Besides, a lot of handspinners just color their yarns with kool-aid. So there are options!

@cczona well, we're wondering whether it's AI slop.
@Ashedryden I've recently been preparing to create my first dog yarn knit. A step that was glossed over here was spinning the yarn. I thought it was just amateurish editing, but in retrospect I dunno maybe genAI?
@cczona I hate that we can't trust anything anymore 😭
@Ashedryden yeah. It means even real stuff gets shadowed with suspicion. I wish genAI were mandated to disclose its origin. I know when a chair comes from China, but not when a video comes from Sora? Not cool.

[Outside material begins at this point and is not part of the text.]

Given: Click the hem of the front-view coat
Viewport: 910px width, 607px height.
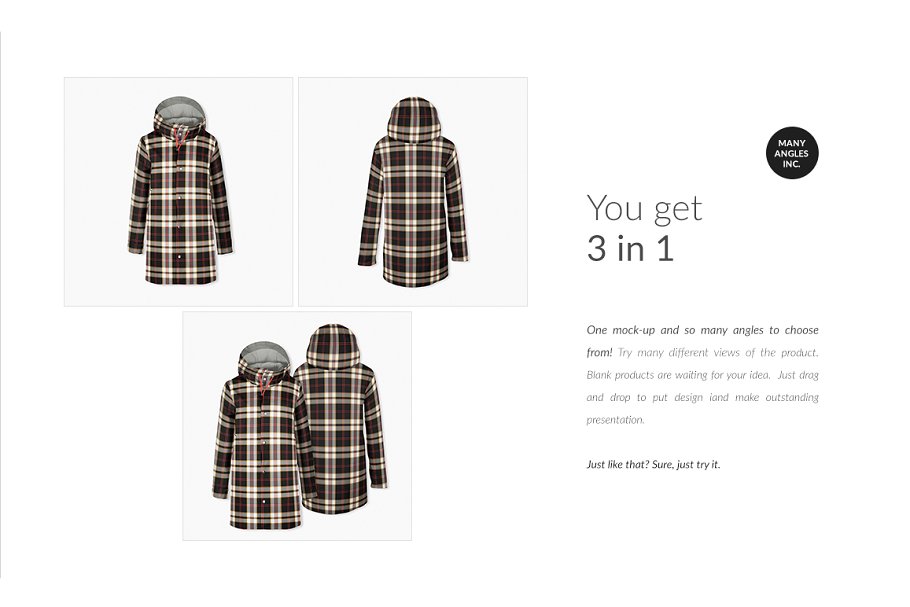Looking at the screenshot, I should click(180, 277).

@Ashedryden OP is a bot that posts random video clips. So I'm inclined to conclude it's slop. Un-RTd it.
@Rainmaker1973 First Nations people on what is now the west coast of Canada actually did breed dogs for fibre ...

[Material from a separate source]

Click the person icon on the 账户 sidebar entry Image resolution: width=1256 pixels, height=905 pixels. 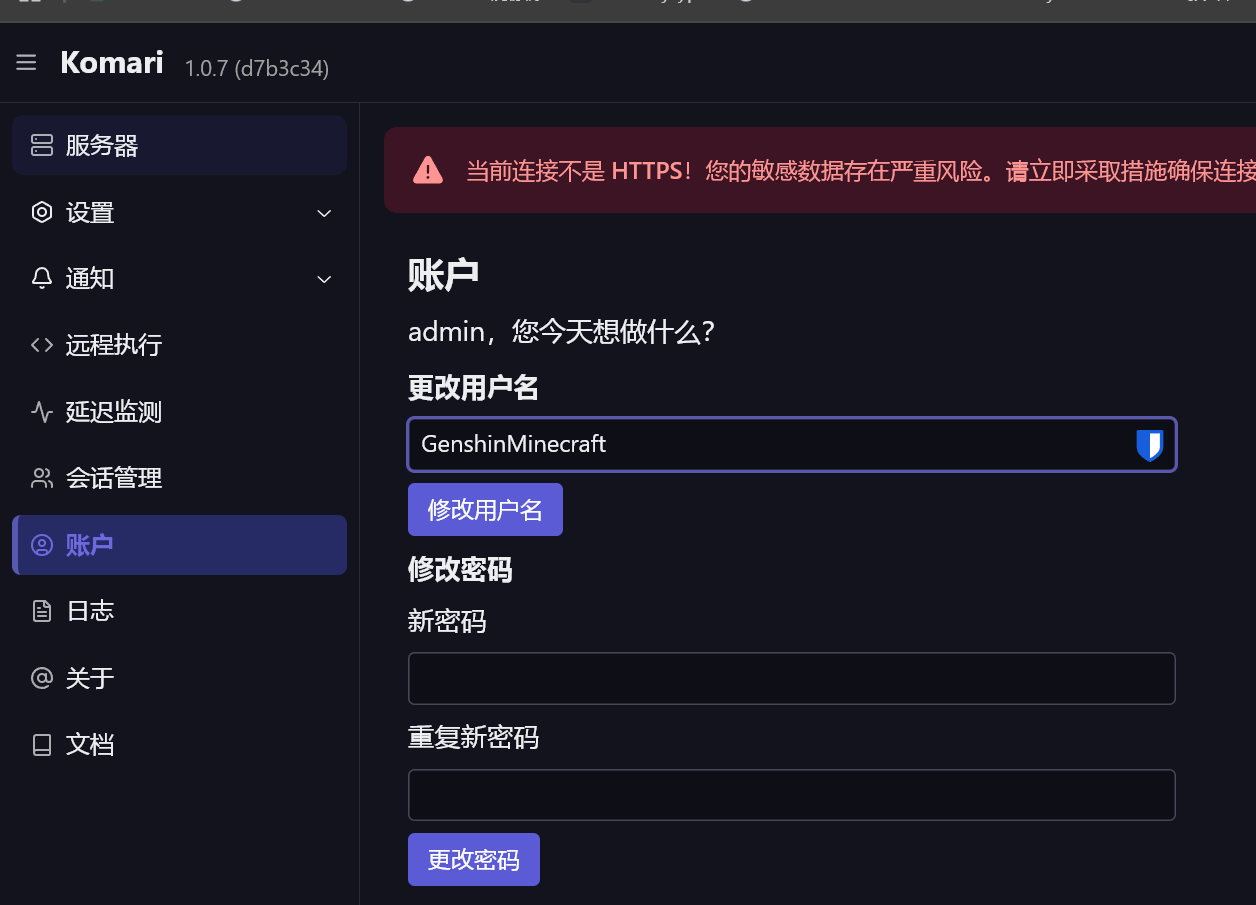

https://www.cbc.ca/news/canada/british-columbia/salish-dog-history-1.6111629
Whatever happened to the Salish woolly dog? Learn more about this extinct breed with virtual history lessons | CBC News

Museum of North Vancouver Indigenous Cultural Programmer Senaqwila Wyss of the Sḡwx̱wú7mesh Úxwumixw (Squamish Nation) is hosting free online sessions with the museum that will explore the history and cultural importance of the now extinct furry friend of many coastal First Nation communities.